# Dataset content
§ §

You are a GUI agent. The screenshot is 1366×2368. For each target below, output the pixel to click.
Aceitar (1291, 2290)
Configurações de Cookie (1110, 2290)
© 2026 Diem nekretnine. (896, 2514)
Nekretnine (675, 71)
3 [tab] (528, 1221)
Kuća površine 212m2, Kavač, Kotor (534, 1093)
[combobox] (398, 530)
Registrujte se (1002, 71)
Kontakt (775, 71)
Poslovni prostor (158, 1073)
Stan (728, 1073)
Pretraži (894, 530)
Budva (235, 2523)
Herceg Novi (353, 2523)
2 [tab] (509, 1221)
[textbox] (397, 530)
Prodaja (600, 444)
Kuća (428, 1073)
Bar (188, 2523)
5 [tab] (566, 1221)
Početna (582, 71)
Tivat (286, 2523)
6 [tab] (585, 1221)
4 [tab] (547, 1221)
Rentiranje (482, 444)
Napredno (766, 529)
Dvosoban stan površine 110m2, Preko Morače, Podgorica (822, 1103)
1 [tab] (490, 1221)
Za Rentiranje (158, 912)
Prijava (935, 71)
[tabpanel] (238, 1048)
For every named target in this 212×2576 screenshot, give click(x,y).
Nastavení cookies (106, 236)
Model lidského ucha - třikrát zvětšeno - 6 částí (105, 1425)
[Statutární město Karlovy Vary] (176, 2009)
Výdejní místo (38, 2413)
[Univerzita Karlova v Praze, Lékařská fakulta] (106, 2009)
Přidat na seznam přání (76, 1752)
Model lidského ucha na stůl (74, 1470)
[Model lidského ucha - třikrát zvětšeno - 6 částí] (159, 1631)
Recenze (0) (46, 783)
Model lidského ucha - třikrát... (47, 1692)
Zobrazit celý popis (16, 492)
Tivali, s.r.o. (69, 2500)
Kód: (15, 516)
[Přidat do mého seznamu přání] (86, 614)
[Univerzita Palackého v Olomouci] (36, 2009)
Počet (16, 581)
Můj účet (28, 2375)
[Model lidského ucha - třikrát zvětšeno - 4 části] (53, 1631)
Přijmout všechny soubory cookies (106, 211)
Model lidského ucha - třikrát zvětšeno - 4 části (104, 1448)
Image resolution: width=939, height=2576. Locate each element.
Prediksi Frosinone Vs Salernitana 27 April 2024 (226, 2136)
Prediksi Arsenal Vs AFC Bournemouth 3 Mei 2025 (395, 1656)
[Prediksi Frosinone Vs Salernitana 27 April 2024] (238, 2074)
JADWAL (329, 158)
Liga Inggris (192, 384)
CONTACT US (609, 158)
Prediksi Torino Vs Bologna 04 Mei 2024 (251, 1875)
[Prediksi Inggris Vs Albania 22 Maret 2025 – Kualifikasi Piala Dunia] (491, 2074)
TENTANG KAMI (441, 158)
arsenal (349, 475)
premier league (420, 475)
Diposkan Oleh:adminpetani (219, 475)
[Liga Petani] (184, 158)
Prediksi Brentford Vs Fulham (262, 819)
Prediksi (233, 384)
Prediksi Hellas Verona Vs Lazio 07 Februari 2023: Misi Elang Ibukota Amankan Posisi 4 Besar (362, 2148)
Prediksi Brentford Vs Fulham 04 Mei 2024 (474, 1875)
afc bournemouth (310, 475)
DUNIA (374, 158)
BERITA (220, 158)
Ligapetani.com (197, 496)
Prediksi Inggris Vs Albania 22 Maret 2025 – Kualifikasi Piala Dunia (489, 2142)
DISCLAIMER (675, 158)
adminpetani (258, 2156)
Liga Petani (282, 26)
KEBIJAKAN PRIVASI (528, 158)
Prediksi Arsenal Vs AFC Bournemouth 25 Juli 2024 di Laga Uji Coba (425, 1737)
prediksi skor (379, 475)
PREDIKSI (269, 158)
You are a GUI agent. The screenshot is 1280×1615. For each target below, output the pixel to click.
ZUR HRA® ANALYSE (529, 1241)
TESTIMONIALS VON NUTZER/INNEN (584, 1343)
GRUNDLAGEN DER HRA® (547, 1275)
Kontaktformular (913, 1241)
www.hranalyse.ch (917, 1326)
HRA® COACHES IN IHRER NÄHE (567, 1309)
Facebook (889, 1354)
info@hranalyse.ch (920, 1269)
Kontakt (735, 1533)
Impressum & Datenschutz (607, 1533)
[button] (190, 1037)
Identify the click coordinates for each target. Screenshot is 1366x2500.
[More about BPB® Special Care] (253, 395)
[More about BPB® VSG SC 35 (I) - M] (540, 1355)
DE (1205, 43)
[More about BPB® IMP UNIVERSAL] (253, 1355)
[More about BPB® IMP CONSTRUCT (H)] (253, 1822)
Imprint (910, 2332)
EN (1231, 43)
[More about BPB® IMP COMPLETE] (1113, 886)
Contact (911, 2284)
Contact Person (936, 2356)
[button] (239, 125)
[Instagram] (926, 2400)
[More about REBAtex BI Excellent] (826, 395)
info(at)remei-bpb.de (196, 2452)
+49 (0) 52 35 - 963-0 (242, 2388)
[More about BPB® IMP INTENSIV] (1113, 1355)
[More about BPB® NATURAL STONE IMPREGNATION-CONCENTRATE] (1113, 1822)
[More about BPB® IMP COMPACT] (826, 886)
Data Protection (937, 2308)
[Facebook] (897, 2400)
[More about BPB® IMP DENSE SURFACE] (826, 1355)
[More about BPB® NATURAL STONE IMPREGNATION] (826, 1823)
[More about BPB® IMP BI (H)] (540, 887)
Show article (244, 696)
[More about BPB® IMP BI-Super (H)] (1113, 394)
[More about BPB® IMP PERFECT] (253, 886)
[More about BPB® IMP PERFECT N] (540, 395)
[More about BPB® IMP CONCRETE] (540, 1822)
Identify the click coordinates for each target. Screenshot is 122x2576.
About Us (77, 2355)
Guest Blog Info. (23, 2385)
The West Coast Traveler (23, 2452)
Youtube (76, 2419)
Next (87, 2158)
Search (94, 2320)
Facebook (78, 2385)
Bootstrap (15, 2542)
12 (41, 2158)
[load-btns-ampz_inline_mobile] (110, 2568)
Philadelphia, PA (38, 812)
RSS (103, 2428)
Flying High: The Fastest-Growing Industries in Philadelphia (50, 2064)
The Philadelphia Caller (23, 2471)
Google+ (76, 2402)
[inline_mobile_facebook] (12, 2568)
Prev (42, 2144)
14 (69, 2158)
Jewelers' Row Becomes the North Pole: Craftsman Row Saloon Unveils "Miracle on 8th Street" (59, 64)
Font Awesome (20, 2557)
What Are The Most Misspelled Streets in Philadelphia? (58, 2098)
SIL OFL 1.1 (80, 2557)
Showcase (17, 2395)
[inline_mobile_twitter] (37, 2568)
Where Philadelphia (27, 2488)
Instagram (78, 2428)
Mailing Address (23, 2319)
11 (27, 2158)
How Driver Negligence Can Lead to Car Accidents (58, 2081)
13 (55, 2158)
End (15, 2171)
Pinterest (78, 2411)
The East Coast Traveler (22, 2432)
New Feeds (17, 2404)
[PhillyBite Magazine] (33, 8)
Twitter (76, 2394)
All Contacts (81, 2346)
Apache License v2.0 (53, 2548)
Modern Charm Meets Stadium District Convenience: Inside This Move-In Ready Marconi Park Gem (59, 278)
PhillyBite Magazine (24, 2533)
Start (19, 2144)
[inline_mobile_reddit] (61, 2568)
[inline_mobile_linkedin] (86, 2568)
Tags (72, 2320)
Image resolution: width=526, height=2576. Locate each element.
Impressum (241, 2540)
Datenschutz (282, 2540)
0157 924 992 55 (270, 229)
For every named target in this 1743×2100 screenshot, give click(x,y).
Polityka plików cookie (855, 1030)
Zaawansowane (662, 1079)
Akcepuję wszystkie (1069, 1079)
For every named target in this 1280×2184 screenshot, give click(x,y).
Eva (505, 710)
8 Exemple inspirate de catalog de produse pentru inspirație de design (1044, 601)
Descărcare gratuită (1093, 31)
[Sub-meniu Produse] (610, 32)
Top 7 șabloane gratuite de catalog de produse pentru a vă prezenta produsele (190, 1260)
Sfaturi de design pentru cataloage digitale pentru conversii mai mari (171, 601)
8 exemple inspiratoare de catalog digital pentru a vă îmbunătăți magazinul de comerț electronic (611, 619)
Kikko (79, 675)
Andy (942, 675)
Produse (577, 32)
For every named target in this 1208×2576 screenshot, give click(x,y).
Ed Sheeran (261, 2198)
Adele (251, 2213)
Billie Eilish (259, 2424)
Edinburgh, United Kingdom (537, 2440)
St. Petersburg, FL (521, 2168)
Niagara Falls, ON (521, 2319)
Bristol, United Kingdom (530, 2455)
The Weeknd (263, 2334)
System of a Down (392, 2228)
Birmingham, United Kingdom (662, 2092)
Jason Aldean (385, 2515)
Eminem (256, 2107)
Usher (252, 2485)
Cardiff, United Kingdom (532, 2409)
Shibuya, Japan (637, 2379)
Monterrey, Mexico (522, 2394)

§ §

# Your goal
In the listing above, find the line containing "Screenshot is 1366x2500." and the line containing "Modern Charm Meets", then retype both and every line between them exactly, with nothing else.

# Task result
Identify the click coordinates for each target. Screenshot is 1366x2500.
[More about BPB® Special Care] (253, 395)
[More about BPB® VSG SC 35 (I) - M] (540, 1355)
DE (1205, 43)
[More about BPB® IMP UNIVERSAL] (253, 1355)
[More about BPB® IMP CONSTRUCT (H)] (253, 1822)
Imprint (910, 2332)
EN (1231, 43)
[More about BPB® IMP COMPLETE] (1113, 886)
Contact (911, 2284)
Contact Person (936, 2356)
[button] (239, 125)
[Instagram] (926, 2400)
[More about REBAtex BI Excellent] (826, 395)
info(at)remei-bpb.de (196, 2452)
+49 (0) 52 35 - 963-0 (242, 2388)
[More about BPB® IMP INTENSIV] (1113, 1355)
[More about BPB® NATURAL STONE IMPREGNATION-CONCENTRATE] (1113, 1822)
[More about BPB® IMP COMPACT] (826, 886)
Data Protection (937, 2308)
[Facebook] (897, 2400)
[More about BPB® IMP DENSE SURFACE] (826, 1355)
[More about BPB® NATURAL STONE IMPREGNATION] (826, 1823)
[More about BPB® IMP BI (H)] (540, 887)
Show article (244, 696)
[More about BPB® IMP BI-Super (H)] (1113, 394)
[More about BPB® IMP PERFECT] (253, 886)
[More about BPB® IMP PERFECT N] (540, 395)
[More about BPB® IMP CONCRETE] (540, 1822)
Identify the click coordinates for each target. Screenshot is 122x2576.
About Us (77, 2355)
Guest Blog Info. (23, 2385)
The West Coast Traveler (23, 2452)
Youtube (76, 2419)
Next (87, 2158)
Search (94, 2320)
Facebook (78, 2385)
Bootstrap (15, 2542)
12 (41, 2158)
[load-btns-ampz_inline_mobile] (110, 2568)
Philadelphia, PA (38, 812)
RSS (103, 2428)
Flying High: The Fastest-Growing Industries in Philadelphia (50, 2064)
The Philadelphia Caller (23, 2471)
Google+ (76, 2402)
[inline_mobile_facebook] (12, 2568)
Prev (42, 2144)
14 (69, 2158)
Jewelers' Row Becomes the North Pole: Craftsman Row Saloon Unveils "Miracle on 8th Street" (59, 64)
Font Awesome (20, 2557)
What Are The Most Misspelled Streets in Philadelphia? (58, 2098)
SIL OFL 1.1 (80, 2557)
Showcase (17, 2395)
[inline_mobile_twitter] (37, 2568)
Where Philadelphia (27, 2488)
Instagram (78, 2428)
Mailing Address (23, 2319)
11 (27, 2158)
How Driver Negligence Can Lead to Car Accidents (58, 2081)
13 (55, 2158)
End (15, 2171)
Pinterest (78, 2411)
The East Coast Traveler (22, 2432)
New Feeds (17, 2404)
[PhillyBite Magazine] (33, 8)
Twitter (76, 2394)
All Contacts (81, 2346)
Apache License v2.0 (53, 2548)
Modern Charm Meets Stadium District Convenience: Inside This Move-In Ready Marconi Park Gem (59, 278)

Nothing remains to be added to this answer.